[Extracted data entries]
>>

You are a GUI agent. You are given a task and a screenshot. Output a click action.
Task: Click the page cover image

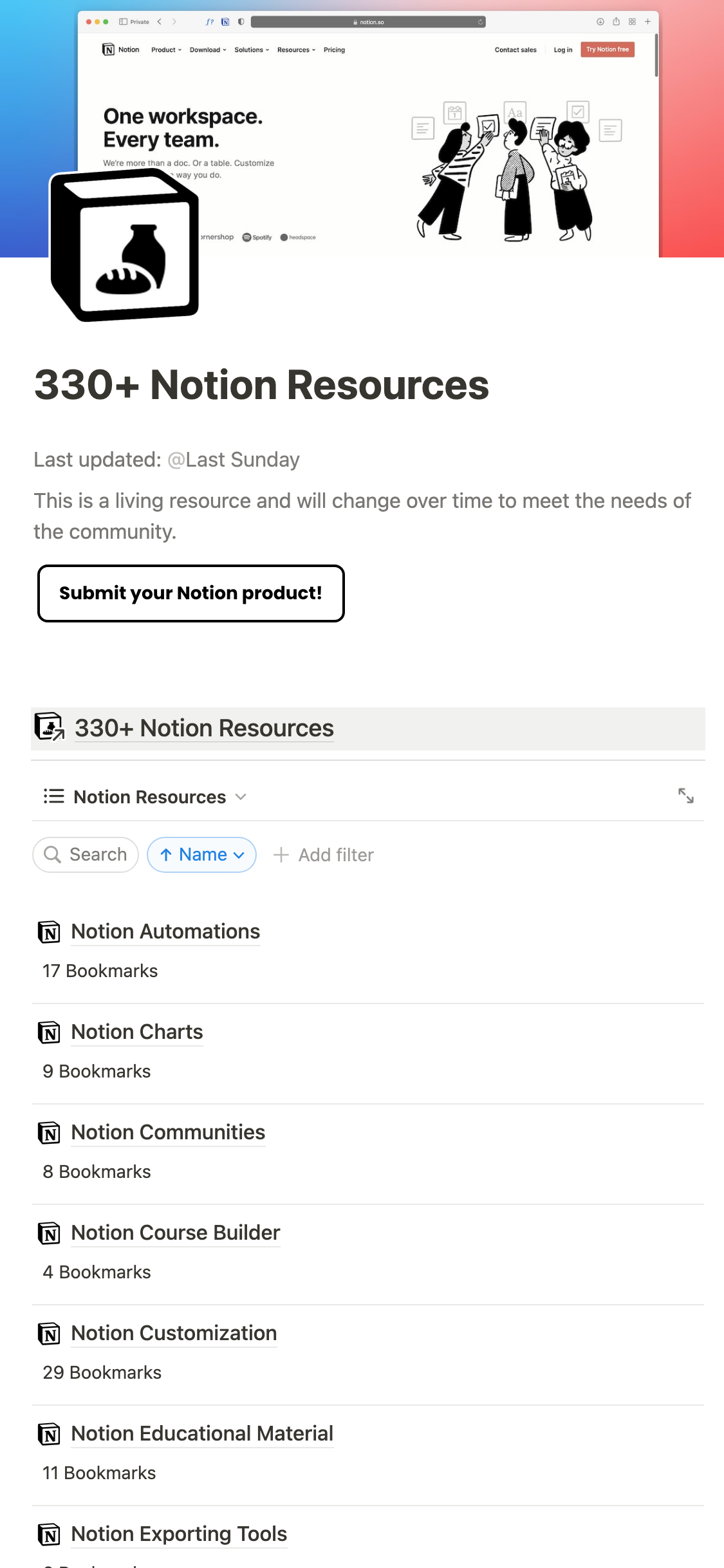(x=450, y=129)
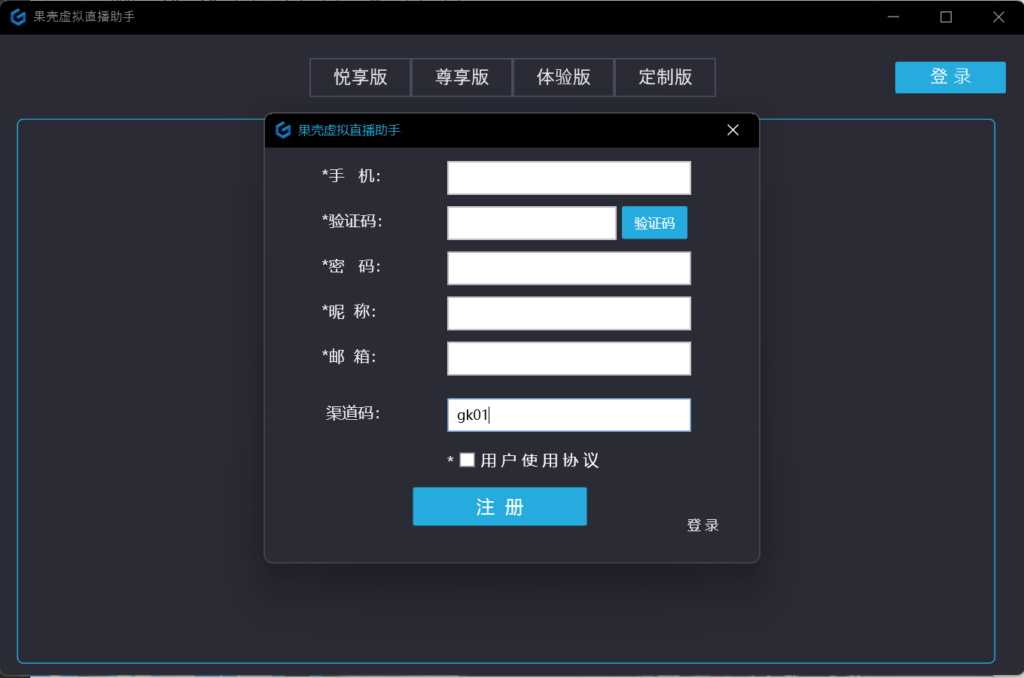Viewport: 1024px width, 678px height.
Task: Select the 尊享版 tab
Action: point(462,77)
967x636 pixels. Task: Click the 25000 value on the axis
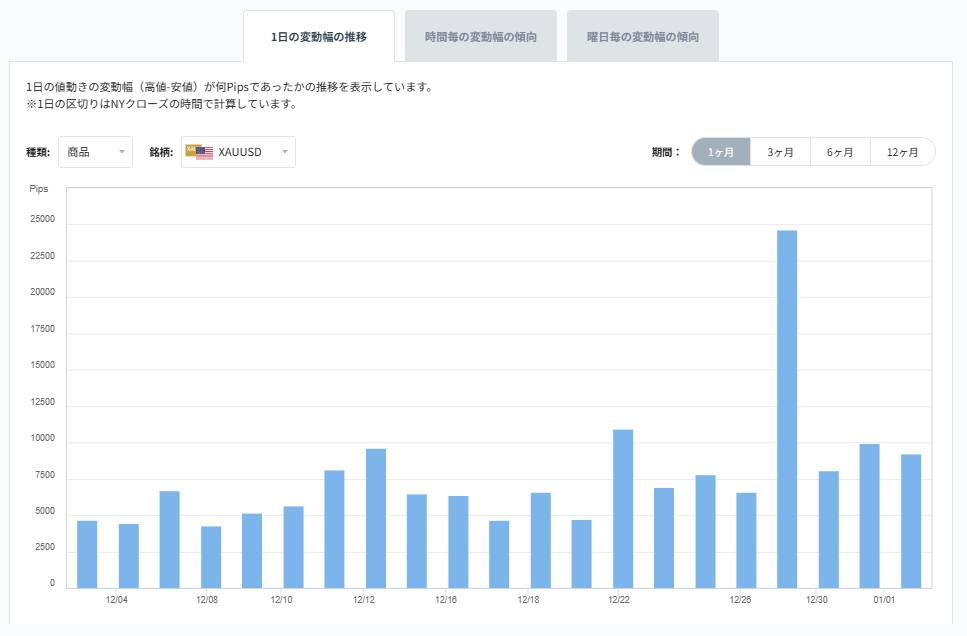click(44, 217)
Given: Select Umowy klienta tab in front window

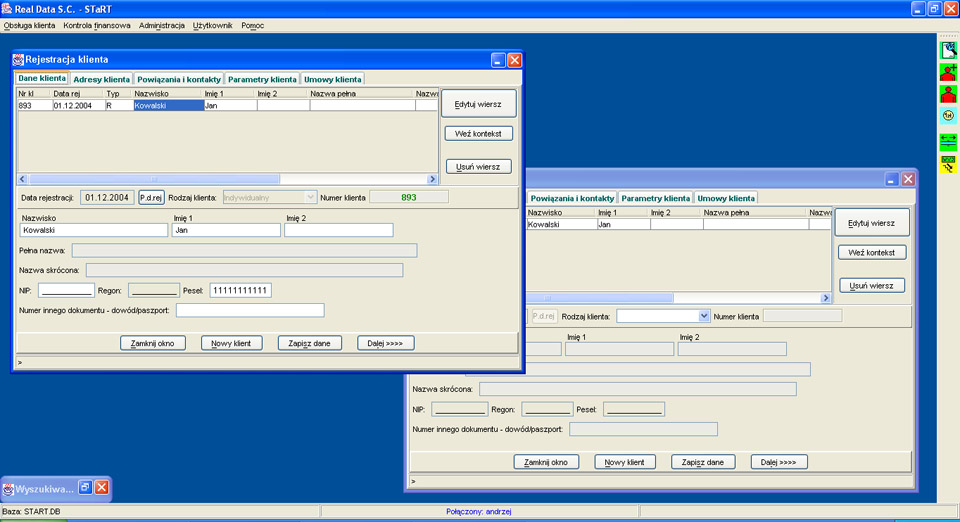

<<

### Exercise requirements
Each entry should be set down exactly, pictures excluded.

### Solution to this task
You are a GUI agent. You are given a task and a screenshot. Output a click action.
Task: Click the page cover image

(x=450, y=129)
Viewport: 1024px width, 678px height.
Task: Select the 尊享版 tab
Action: point(462,77)
967x636 pixels. Task: Click the 25000 value on the axis
click(44, 217)
Given: Select Umowy klienta tab in front window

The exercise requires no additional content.